Your objective:
Reproduce without any change the stretch of the records below that opens with the line containing "element. This screenshot has height=803, width=1512." and closes with the line containing "Crop is located at coordinates (12, 283).", including both of those lines.

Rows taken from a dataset
-------

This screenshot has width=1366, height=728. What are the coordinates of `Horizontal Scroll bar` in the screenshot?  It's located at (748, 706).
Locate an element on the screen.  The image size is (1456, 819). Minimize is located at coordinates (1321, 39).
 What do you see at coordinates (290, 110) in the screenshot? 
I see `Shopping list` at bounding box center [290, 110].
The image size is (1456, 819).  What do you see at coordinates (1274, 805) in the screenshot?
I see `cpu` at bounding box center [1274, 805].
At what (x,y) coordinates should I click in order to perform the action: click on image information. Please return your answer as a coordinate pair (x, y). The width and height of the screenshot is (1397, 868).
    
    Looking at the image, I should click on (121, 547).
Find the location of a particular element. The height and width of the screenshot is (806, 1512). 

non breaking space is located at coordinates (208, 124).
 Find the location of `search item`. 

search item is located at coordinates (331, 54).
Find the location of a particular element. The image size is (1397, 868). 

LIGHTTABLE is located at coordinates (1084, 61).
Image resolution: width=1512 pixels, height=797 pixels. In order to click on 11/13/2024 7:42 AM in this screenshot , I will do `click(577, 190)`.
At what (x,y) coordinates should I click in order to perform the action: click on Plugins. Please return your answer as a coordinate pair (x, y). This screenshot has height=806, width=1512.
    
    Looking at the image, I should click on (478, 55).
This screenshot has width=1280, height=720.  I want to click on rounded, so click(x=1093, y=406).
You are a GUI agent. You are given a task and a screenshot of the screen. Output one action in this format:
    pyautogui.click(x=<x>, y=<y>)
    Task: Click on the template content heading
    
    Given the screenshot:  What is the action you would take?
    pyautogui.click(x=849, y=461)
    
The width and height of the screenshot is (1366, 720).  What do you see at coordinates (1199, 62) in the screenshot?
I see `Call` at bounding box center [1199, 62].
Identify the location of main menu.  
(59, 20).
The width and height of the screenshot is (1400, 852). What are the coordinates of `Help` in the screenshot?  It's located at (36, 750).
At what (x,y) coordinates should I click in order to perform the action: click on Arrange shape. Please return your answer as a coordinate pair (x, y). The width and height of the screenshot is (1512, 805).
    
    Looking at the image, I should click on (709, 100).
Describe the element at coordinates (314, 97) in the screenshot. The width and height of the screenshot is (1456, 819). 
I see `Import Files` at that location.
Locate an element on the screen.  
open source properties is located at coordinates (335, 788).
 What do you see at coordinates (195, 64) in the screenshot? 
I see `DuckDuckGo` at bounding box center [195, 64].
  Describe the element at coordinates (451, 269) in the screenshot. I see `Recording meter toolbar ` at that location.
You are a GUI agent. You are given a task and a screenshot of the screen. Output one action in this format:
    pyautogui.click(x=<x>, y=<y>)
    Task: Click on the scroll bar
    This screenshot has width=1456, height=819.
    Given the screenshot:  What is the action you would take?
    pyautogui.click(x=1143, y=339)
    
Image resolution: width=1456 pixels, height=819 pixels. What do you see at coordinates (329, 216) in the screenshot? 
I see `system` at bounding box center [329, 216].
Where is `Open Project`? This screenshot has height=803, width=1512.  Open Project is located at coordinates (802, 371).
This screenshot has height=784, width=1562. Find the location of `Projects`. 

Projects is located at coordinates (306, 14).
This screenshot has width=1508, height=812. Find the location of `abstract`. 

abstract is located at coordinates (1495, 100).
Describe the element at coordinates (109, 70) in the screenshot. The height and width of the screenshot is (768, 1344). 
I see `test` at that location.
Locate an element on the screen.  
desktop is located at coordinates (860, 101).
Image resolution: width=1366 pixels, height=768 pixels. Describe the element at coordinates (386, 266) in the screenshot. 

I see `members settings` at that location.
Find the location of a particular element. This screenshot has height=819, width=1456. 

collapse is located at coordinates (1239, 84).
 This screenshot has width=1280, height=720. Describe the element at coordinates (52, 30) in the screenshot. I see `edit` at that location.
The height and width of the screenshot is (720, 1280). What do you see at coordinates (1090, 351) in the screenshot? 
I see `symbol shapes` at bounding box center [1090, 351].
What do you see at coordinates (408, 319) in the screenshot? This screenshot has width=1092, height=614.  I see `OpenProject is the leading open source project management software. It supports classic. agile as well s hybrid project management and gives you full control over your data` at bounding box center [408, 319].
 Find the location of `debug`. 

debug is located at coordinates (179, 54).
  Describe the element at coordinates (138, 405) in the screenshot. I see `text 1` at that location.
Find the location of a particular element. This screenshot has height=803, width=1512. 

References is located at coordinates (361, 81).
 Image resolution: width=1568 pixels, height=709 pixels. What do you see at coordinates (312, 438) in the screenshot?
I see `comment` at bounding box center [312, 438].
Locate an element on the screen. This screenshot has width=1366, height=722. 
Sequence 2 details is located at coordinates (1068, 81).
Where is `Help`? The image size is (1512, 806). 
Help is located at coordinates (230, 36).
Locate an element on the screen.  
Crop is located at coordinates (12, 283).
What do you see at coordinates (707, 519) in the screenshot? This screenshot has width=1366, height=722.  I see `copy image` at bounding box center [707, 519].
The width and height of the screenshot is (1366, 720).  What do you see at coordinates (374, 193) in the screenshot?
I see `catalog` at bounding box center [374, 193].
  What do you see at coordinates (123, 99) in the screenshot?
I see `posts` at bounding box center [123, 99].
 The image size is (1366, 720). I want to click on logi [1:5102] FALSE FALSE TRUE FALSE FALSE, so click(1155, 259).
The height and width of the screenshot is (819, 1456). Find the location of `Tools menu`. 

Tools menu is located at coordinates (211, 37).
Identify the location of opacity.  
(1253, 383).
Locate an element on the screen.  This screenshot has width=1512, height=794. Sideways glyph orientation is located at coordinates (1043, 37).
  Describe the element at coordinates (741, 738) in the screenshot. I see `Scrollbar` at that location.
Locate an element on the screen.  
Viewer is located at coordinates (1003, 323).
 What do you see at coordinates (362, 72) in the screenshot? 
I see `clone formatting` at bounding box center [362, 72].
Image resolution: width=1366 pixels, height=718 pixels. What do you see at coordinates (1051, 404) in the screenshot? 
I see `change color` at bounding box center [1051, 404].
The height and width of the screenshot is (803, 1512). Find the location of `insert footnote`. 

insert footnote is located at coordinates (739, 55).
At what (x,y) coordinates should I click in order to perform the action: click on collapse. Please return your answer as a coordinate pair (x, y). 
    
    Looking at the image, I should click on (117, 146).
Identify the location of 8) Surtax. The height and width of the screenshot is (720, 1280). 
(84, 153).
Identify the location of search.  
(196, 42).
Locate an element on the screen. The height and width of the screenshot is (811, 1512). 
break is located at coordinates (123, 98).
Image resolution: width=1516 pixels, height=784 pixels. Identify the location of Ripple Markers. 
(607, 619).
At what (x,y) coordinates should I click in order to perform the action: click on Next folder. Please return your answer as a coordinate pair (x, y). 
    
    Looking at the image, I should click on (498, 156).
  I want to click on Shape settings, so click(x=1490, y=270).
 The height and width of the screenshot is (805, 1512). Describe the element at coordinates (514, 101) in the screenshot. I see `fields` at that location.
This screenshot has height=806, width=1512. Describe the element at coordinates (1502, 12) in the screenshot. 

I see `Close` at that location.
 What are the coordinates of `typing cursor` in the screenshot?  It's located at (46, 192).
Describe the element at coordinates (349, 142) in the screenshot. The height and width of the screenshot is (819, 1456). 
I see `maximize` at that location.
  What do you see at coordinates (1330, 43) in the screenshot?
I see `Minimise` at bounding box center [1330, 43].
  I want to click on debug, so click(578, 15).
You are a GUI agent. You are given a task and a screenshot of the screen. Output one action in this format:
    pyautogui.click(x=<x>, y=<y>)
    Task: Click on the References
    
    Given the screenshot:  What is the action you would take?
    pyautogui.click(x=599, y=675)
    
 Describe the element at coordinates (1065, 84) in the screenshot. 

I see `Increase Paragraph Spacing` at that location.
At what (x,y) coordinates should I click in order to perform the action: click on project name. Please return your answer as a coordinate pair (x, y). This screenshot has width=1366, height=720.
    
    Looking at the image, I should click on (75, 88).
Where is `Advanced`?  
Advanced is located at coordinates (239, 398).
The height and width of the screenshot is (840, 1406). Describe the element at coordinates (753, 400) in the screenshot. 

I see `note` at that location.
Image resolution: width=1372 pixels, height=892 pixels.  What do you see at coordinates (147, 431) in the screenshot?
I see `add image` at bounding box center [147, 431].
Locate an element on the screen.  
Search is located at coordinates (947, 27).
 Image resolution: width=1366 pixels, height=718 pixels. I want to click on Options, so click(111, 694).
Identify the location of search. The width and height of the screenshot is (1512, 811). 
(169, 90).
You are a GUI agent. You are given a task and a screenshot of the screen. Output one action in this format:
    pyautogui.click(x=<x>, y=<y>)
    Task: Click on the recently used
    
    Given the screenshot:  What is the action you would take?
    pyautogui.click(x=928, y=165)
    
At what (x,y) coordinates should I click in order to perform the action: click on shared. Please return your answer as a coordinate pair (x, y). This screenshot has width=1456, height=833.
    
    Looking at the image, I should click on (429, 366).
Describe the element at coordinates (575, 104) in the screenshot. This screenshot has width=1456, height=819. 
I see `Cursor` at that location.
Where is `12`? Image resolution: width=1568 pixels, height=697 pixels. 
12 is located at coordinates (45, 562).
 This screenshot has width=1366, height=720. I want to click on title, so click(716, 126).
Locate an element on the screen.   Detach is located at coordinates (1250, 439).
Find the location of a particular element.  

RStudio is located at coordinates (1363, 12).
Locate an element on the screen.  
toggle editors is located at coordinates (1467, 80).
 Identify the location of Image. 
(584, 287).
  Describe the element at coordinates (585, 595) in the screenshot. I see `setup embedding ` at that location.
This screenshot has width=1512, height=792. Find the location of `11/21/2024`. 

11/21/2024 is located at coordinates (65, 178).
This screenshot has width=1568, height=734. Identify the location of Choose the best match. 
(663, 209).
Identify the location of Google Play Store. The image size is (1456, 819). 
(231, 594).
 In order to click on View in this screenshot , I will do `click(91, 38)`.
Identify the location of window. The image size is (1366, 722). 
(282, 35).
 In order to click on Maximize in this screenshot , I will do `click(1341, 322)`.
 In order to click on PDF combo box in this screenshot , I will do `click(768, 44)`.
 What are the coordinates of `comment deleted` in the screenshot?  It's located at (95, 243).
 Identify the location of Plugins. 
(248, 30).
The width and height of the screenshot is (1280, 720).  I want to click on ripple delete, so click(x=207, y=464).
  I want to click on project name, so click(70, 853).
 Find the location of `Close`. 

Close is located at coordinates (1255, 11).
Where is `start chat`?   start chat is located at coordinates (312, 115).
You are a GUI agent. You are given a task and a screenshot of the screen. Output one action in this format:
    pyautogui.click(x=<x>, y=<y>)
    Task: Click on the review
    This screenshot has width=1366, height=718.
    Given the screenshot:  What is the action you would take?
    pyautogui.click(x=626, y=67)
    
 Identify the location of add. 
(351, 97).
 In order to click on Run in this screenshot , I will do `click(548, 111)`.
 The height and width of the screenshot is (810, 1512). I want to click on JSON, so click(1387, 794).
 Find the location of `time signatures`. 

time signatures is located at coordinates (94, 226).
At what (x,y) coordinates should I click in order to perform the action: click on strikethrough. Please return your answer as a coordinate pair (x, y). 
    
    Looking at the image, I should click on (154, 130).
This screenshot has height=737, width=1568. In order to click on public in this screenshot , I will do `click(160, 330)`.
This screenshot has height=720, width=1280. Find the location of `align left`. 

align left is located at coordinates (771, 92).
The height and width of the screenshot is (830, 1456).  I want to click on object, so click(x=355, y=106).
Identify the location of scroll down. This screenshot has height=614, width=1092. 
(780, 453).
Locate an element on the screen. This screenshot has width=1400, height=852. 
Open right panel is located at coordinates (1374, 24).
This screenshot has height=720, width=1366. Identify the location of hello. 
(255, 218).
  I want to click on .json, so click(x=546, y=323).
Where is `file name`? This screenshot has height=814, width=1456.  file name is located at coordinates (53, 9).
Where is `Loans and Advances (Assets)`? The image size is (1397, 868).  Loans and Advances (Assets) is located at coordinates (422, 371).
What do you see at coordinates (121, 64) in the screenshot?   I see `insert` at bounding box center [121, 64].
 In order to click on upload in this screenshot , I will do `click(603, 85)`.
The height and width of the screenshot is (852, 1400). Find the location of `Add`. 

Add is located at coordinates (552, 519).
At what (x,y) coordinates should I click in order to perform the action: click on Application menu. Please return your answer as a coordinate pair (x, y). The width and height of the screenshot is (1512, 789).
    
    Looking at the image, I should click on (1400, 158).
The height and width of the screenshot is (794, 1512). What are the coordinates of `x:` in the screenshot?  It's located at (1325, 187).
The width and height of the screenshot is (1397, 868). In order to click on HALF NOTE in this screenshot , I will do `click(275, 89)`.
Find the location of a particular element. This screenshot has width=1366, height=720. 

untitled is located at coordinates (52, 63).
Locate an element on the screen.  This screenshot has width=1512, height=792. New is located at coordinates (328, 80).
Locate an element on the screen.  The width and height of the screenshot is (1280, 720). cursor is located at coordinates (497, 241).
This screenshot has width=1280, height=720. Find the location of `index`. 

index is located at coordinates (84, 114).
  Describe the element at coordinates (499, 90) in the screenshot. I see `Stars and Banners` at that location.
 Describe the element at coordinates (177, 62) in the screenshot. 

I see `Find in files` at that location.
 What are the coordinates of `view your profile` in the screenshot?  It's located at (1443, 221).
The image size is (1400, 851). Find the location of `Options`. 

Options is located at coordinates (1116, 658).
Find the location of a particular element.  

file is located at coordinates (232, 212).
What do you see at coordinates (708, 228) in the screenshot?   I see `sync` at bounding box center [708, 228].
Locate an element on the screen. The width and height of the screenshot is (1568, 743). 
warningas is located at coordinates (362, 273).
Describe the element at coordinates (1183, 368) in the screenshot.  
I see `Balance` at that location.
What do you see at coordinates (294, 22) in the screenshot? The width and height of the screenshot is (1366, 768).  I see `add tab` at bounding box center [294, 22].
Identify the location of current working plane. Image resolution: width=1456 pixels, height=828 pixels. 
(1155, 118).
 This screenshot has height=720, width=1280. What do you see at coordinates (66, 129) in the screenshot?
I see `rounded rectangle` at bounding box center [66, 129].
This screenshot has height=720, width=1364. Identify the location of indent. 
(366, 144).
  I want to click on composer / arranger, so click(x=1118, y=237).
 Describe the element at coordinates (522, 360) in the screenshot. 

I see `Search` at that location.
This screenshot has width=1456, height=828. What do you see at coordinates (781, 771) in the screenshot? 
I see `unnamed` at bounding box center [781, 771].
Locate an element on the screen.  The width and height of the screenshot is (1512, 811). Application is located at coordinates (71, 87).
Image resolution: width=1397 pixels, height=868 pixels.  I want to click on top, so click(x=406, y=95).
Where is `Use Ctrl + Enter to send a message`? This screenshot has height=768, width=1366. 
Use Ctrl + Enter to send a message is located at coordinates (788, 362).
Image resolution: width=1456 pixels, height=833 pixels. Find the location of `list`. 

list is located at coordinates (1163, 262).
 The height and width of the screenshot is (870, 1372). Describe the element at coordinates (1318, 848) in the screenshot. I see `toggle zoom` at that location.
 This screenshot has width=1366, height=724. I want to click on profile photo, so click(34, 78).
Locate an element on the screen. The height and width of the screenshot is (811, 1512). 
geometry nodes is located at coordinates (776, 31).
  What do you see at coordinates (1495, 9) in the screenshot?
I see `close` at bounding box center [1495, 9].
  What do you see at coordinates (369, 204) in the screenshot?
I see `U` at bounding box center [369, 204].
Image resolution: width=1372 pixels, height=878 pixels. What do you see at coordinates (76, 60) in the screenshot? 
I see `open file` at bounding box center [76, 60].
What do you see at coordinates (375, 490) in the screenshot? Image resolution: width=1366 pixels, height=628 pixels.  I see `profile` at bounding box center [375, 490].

-------

Written answer:
Find the location of a particular element. This screenshot has height=803, width=1512. 

References is located at coordinates (361, 81).
 Image resolution: width=1568 pixels, height=709 pixels. What do you see at coordinates (312, 438) in the screenshot?
I see `comment` at bounding box center [312, 438].
Locate an element on the screen. This screenshot has width=1366, height=722. 
Sequence 2 details is located at coordinates (1068, 81).
Where is `Help`? The image size is (1512, 806). 
Help is located at coordinates (230, 36).
Locate an element on the screen.  
Crop is located at coordinates (12, 283).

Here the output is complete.